## Text extract
########

But then, not too long after we got married, she lived with them for three months while on a work placement as part of her master's degree, and after that they were converts, and quite willing to defend her size (sadly I think they just decided that she was a 'good fattie' who was active and ate well, without losing their overall prejudice). Still, I think this is so often the key, once you get to know somebody as a person you stop seeing them just as their most obvious external features, or something like that.

Anyway, I hope more people will chime in


----------



## Surlysomething (Jun 24, 2014)

She's still a hot mess.

Damn, I love that girl. 




Hozay J Garseeya said:


> The one you say is bad for me


----------



## ODFFA (Jun 24, 2014)

Tad said:


> ~Snip~
> Still, I think this is so often the key, once you get to know somebody as a person you stop seeing them just as their most obvious external features, or something like that.
> 
> Anyway, I hope more people will chime in



So much this! 

One other possible factor - if the folks are aware of an FA's preference - is that they might have some FA myth-concerns. My mom brought one of those up, and if she hadn't I would have been oblivious.

She once straight-up told me "I'm afraid you're attracted to big guys because you think skinnier men are incapable of being genuinely caring people and treating you well. You know being chubby doesn't automatically make a guy a non-asshole, right?"

We had a good talk, and it led to her realising that my attraction wasn't based on that at all. I will never forget how her eyes widened when she realised it's really just a sexual and romantic attraction my brain and I refuse to try to 'overcome'. It wasn't like bad eye-widening. It seemed more like she was thinking "Oh wow. That really happens? You genuinely are just.... _attracted_ to them, huh." It was a really great moment. Think it brought us both some relief.


----------



## Hozay J Garseeya (Jun 24, 2014)

ODFFA said:


> So much this!
> 
> One other possible factor - if the folks are aware of an FA's preference - is that they might have some FA myth-concerns. My mom brought one of those up, and if she hadn't I would have been oblivious.
> 
> ...



I have no doubt in my mind that she is looking forward to meeting me.


----------



## Esther (Jun 24, 2014)

########

## The records

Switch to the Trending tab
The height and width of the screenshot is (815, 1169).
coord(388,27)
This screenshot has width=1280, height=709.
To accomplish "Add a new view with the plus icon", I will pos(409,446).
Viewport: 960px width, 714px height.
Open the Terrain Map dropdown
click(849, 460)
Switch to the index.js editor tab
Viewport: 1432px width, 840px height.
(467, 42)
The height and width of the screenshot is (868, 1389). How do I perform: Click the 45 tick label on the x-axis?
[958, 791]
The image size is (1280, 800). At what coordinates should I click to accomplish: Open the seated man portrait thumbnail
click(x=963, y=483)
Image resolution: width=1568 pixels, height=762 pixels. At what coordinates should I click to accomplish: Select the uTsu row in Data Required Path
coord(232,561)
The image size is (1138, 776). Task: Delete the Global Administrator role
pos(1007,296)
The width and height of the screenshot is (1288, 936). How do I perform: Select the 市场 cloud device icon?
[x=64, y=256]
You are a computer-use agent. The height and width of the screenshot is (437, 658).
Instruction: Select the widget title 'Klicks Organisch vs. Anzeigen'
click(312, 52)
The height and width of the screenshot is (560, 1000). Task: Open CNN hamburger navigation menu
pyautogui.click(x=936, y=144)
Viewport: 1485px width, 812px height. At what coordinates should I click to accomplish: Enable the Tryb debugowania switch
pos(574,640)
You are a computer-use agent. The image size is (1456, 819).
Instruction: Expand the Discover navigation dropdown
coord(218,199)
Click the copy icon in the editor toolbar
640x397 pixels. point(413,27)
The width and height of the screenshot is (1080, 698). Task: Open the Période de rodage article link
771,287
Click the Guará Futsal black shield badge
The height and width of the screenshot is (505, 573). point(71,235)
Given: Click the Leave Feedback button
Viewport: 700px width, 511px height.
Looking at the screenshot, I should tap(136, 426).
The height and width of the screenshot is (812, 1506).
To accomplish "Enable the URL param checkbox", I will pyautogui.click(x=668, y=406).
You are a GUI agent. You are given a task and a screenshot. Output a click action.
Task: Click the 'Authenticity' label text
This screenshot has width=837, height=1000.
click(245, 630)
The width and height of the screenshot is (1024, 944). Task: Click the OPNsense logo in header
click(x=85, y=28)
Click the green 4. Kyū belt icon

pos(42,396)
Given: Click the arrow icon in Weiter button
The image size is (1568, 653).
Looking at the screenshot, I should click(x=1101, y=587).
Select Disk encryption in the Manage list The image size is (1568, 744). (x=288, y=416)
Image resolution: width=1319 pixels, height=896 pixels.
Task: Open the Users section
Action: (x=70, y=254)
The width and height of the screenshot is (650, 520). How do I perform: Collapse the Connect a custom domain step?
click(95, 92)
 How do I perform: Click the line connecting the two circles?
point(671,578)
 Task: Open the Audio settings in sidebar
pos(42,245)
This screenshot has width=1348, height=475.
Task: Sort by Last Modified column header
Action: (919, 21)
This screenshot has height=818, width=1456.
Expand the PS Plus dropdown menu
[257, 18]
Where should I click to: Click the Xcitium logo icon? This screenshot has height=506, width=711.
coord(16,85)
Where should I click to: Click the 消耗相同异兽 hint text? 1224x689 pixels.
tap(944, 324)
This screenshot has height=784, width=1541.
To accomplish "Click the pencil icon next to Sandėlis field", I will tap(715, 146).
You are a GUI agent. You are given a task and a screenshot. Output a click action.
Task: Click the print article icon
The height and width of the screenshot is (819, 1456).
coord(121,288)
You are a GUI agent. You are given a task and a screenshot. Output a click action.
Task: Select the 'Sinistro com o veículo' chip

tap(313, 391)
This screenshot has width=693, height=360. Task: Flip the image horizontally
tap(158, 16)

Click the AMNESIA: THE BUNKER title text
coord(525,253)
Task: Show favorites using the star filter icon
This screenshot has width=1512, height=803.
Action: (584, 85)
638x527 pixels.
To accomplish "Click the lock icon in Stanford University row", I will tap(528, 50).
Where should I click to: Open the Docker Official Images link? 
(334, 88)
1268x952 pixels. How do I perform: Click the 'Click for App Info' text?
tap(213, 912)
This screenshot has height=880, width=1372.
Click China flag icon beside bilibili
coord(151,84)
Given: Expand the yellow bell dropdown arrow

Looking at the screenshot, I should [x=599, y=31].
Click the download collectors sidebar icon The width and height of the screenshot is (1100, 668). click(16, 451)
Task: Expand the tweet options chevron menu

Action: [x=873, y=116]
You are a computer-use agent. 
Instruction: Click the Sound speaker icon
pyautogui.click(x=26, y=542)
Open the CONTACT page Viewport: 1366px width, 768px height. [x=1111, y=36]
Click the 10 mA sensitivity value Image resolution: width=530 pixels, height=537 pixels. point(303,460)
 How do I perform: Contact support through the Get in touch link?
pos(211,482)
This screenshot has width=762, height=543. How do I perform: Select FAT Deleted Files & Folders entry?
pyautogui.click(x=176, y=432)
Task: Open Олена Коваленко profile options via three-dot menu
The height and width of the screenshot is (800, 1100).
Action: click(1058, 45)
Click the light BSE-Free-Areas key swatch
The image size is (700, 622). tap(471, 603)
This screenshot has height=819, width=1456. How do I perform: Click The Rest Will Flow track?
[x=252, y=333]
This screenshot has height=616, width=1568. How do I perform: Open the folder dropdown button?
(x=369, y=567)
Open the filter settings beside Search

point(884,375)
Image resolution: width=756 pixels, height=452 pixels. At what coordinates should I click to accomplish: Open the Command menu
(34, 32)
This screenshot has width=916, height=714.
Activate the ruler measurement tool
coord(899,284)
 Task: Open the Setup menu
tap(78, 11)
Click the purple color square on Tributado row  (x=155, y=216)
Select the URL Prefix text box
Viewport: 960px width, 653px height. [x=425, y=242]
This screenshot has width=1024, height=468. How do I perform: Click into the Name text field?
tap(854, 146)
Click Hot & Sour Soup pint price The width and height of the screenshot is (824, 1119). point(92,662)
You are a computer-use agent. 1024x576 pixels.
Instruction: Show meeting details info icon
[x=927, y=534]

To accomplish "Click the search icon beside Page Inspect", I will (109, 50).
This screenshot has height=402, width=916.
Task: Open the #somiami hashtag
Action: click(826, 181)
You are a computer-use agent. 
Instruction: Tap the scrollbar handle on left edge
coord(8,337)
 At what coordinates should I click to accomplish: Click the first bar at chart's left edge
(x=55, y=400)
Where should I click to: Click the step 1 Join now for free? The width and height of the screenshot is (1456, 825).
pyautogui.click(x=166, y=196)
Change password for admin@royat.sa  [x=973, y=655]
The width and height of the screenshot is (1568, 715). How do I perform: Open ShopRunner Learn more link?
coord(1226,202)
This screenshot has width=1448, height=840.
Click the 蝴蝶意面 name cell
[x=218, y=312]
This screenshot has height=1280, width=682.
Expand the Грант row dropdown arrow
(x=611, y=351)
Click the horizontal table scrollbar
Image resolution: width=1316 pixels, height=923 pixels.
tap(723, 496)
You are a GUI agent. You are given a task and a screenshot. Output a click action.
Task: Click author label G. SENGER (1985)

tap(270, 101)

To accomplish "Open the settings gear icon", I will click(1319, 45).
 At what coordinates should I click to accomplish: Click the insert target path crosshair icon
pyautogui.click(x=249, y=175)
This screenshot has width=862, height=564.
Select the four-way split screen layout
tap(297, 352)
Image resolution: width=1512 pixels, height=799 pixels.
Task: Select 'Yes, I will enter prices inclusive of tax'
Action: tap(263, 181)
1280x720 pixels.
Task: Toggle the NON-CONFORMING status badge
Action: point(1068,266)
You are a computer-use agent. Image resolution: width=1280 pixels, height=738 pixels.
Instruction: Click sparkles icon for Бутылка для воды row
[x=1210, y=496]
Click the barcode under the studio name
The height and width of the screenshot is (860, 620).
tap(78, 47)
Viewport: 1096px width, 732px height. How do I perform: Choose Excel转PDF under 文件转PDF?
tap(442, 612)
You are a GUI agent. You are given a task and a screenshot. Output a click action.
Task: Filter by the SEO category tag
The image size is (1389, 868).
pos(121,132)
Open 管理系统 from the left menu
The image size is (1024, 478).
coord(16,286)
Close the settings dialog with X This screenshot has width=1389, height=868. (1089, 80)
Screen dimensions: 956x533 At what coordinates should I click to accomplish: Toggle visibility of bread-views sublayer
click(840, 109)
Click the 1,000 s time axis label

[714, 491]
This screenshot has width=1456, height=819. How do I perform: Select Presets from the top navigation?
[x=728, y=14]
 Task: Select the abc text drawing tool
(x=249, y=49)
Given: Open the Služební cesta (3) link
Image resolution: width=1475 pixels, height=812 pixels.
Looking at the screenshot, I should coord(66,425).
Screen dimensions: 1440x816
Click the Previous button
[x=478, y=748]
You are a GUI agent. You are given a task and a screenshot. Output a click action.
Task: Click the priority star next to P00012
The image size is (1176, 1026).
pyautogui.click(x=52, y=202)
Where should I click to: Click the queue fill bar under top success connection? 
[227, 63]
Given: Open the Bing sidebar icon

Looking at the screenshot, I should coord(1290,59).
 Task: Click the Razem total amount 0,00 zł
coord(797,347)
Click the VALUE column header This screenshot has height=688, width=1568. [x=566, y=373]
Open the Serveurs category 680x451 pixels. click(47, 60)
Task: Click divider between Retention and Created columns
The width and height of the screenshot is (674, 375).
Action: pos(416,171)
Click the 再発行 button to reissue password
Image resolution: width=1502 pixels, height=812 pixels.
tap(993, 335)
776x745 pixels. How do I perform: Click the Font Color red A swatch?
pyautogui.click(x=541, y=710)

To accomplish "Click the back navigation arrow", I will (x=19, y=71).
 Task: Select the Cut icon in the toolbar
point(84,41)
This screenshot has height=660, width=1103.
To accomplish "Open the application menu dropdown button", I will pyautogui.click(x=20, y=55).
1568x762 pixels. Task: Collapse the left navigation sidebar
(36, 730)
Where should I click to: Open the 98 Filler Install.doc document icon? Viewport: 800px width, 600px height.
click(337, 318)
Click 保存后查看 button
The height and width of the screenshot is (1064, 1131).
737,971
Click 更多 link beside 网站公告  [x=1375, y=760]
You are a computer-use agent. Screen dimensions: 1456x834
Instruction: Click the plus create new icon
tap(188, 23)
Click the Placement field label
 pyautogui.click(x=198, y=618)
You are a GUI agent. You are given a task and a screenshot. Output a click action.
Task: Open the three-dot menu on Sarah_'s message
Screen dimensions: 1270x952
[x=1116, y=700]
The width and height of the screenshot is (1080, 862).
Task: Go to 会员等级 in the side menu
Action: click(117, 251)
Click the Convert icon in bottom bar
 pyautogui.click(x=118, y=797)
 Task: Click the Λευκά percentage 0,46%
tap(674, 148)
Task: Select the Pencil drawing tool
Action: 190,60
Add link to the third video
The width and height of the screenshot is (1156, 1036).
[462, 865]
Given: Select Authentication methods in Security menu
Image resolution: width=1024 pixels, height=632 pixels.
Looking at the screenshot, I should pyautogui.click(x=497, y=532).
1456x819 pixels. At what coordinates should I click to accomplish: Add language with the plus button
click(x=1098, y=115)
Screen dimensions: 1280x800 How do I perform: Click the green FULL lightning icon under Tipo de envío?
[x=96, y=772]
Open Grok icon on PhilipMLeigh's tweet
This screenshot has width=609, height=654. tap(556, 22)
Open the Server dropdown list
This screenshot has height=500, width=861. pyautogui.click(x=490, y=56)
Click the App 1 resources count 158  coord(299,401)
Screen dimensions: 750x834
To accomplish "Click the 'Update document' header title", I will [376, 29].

########

## Actions to take
a – Update the records from their start down to the line containing "Looking at the screenshot, I should tap(136, 426).", changing "Terrain Map" to "Satellite View" and leaving everything else unchanged.
b – Write what comes next in the forum thread about families and a partner's size, picking up after its final line.

## Response list
a –
Switch to the Trending tab
The height and width of the screenshot is (815, 1169).
coord(388,27)
This screenshot has width=1280, height=709.
To accomplish "Add a new view with the plus icon", I will pos(409,446).
Viewport: 960px width, 714px height.
Open the Satellite View dropdown
click(849, 460)
Switch to the index.js editor tab
Viewport: 1432px width, 840px height.
(467, 42)
The height and width of the screenshot is (868, 1389). How do I perform: Click the 45 tick label on the x-axis?
[958, 791]
The image size is (1280, 800). At what coordinates should I click to accomplish: Open the seated man portrait thumbnail
click(x=963, y=483)
Image resolution: width=1568 pixels, height=762 pixels. At what coordinates should I click to accomplish: Select the uTsu row in Data Required Path
coord(232,561)
The image size is (1138, 776). Task: Delete the Global Administrator role
pos(1007,296)
The width and height of the screenshot is (1288, 936). How do I perform: Select the 市场 cloud device icon?
[x=64, y=256]
You are a computer-use agent. The height and width of the screenshot is (437, 658).
Instruction: Select the widget title 'Klicks Organisch vs. Anzeigen'
click(312, 52)
The height and width of the screenshot is (560, 1000). Task: Open CNN hamburger navigation menu
pyautogui.click(x=936, y=144)
Viewport: 1485px width, 812px height. At what coordinates should I click to accomplish: Enable the Tryb debugowania switch
pos(574,640)
You are a computer-use agent. The image size is (1456, 819).
Instruction: Expand the Discover navigation dropdown
coord(218,199)
Click the copy icon in the editor toolbar
640x397 pixels. point(413,27)
The width and height of the screenshot is (1080, 698). Task: Open the Période de rodage article link
771,287
Click the Guará Futsal black shield badge
The height and width of the screenshot is (505, 573). point(71,235)
Given: Click the Leave Feedback button
Viewport: 700px width, 511px height.
Looking at the screenshot, I should tap(136, 426).

b –
I believe that my family is aware of my preference (it must be obvious due to the type of guys I bring home) but not one of them has said anything about it besides my younger sister. They're all too weirded out by the thought of family members having sex or being sexually attracted to anyone/thing at all to make a peep. It's like a "Don't know, don't wanna know," thing. To be perfectly honest, I am creeped out by that shit too and NEVER talk to my siblings about sex/preferences. I can't be the only one with a family like this?!


----------



## WhiteHotRazor (Jun 24, 2014)

I just don't get why this is such a big deal. No pun intended.


----------



## Esther (Jun 24, 2014)

I think it's a bigger deal for most parents when the person you're bringing home is very big, or if you are the very big person being brought home.


----------



## Lil BigginZ (Jun 24, 2014)

Esther said:


> I believe that my family is aware of my preference (it must be obvious due to the type of guys I bring home) but not one of them has said anything about it besides my younger sister. They're all too weirded out by the thought of family members having sex or being sexually attracted to anyone/thing at all to make a peep. It's like a "Don't know, don't wanna know," thing. To be perfectly honest, I am creeped out by that shit too and NEVER talk to my siblings about sex/preferences. I can't be the only one with a family like this?!



I have 3 older sisters and I don't talk about sex related things with my sisters. Thats just gonna be awkward. lol. I do have plenty of nephews who are around my age that I consider to be my brothers. We talk about everything imaginable.


----------



## loopytheone (Jun 24, 2014)

I have never spoken to my family members about sex related things. And frankly I am glad of that. I just don't want to know about those sort of things! 

I'm pretty sure both my mother and my sister know the type of person I find attractive though. ...well, maybe not. Considering that in terms of serious relationships I only have one data point and you can't really draw a conclusion from that...


----------



## lucca23v2 (Jun 24, 2014)

Ha ha.. in my house it was the opposite.. my mother would wait until I walked away to ask the guys (all 5 of them that they met) if they were sure they wanted to date me! My mother.. I swear she was so different. She would tell them, "that is a lot of women, and I am not referring to her size..."

My mother, she had a really wicked, acerbic sense of humor. I loved her.


----------



## djudex (Jun 24, 2014)

It's funny the differences in families...I think it was about 8 years ago my brother, sister and I were sitting in the living room and she started asking him for blowjob advice. Not particularly abnormal believe it or not, at least amongst us siblings.


----------



## Esther (Jun 25, 2014)

djudex said:


> It's funny the differences in families...I think it was about 8 years ago my brother, sister and I were sitting in the living room and she started asking him for blowjob advice. Not particularly abnormal believe it or not, at least amongst us siblings.



Hahaha.
I would fucking DIE if anyone in my family said the word 'blowjob' around me!


----------



## Melian (Jun 25, 2014)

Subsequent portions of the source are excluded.